A visita do ministro das Relações Exteriores iraniano, Abbas Araghchi, a Pequim na semana passada pareceu projetada para mostrar o tipo de controle e influência que a China tem no Oriente Médio. Os EUA estavam observando de perto. "Espero que os chineses digam a ele o que ele precisa ouvir", disse o secretário de Estado Marco Rubio. "E isso é que o que vocês estão fazendo no Estreito está causando seu isolamento global.
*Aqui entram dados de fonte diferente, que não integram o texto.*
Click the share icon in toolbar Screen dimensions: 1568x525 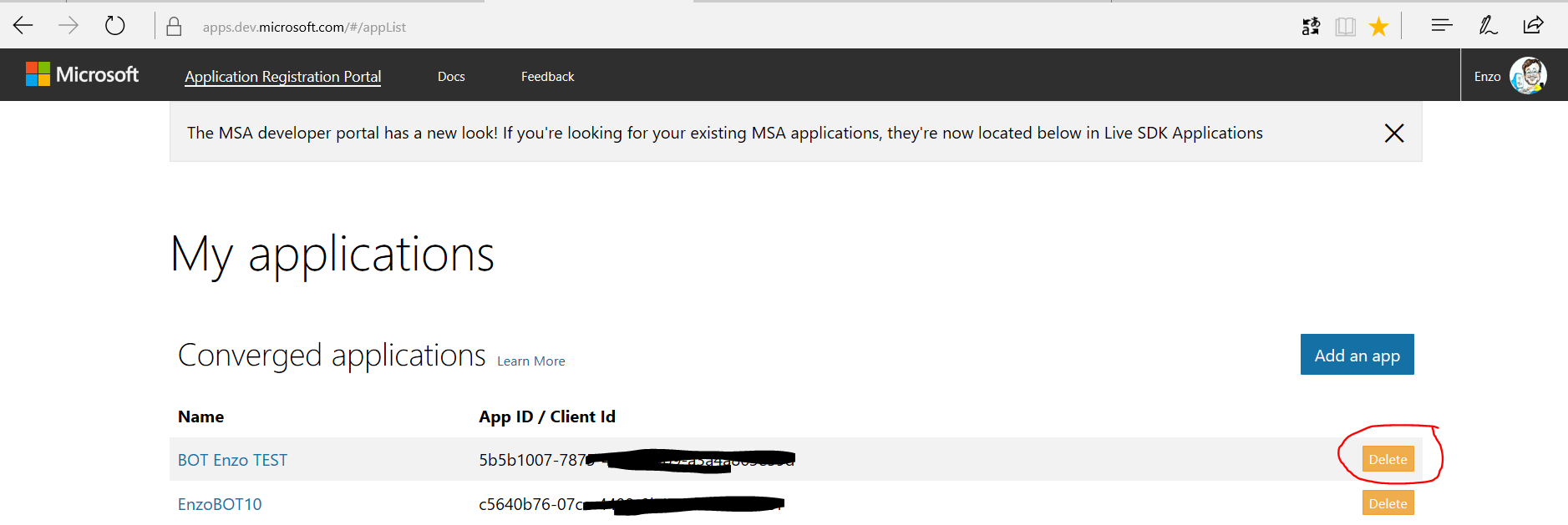click(1533, 26)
Vocês são os vilões nisso." Os EUA também tentaram convencer a China a não bloquear uma nova resolução do Conselho de Segurança da ONU condenando os ataques do Irã a navios que tentam transitar por Ormuz, depois que ela e a Rússia vetaram uma proposta anterior.

"Acho que, se vamos trazer o Irã de volta à mesa de negociações de forma duradoura, acho que os Estados Unidos reconhecem que a China desempenhará algum papel", diz Ali Wyne, Conselheiro Sênior de Pesquisa e Advocacia para Relações EUA-China no International Crisis Group. Trump, por sua vez, pareceu imperturbável com a relação próxima da China com Teerã. Enquanto os EUA sancionaram recentemente uma refinaria baseada na China por transportar petróleo iraniano, o presidente na semana passada minimizou qualquer interferência chinesa.